[PROVIDED PASSAGE]

I may have the flu, I may have a voice like a gravel-crusher and a fever of 101, but I’m still here, propped up in bed editing Cyndere’s Midnight.

It may have had something to do with my diet of aspirin, soup, hot tea, cough medicine, whisky, and Airborne, but I was hypnotized and delighted by Flight of the Red Balloon, the new film by Hou Hsiao-Hsien, which I watched while slumped on the couch yesterday afternoon. It’s one of the most visually inventive films I’ve ever seen, reminding me of the best light ever captured by Krzysztof Kieslowski.

And at the center, there’s Juliette Binoche, my favorite actress for almost two decades now, in a dazzling performance, one of her very best, which she gives while caught up in a tempest of a blonde hairdo that has to be seen to be believed. (It’s strange to see her blonde, since I imagined a “blonde Juliette Binoche” when I wrote about Cyndere in my new story. That’s what I told the cover artist for the book, although I don’t think you’ll see her face in the finished image….)

It also features one of the most effortless, convincing, natural performances by a child actor I’ve ever seen: Simon Iteanu is quite a discovery.

Hou pays obvious tribute to the 1956 film The Red Balloon, but there were nods to other films all the way through. I couldn’t help but notice that the film seems just as drawn to images of streetcars and train tracks as Hou’s own Cafe Lumiere (which was his only other film made away from home, in Tokyo).

There were even some very subtle visual jokes (either intentional or brilliantly accidental) referring to other films. For example, in the opening shot, a subway advertisement for Severance is visible, the title neatly “severed” by a lamp post… and the scene quickly wanders to follow a red balloon, the tether of which has been cut. Two jokes in one shot. Intentional?

After we pick up on the film’s vibe — following the fragile innocence and sense of wonder in a child, as he wanders through a complex adult world — a bus goes by advertising Children of Men, with Clive Owen’s face given prominence. That seemed too appropriate to be a mistake.

But that’s all in just the first few minutes.

[ASSIGNMENT 1]
Answer these from the post about Flight of the Red Balloon:
(a) What fever does the writer report having?
(b) Which child actor is singled out for praise?
(c) Which film does the bus advertise?
[ASSIGNMENT 2] Output the part of the post about Flight of the Red Balloon starting at "After we pick" and ending at "first few minutes.".

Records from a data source

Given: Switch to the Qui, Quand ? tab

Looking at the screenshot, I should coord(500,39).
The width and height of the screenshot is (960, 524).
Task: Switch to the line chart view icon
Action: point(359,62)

[EXERCISE RESPONSE 1]
(a) A fever of 101.
(b) Simon Iteanu.
(c) Children of Men.

[EXERCISE RESPONSE 2]
After we pick up on the film’s vibe — following the fragile innocence and sense of wonder in a child, as he wanders through a complex adult world — a bus goes by advertising Children of Men, with Clive Owen’s face given prominence. That seemed too appropriate to be a mistake.

But that’s all in just the first few minutes.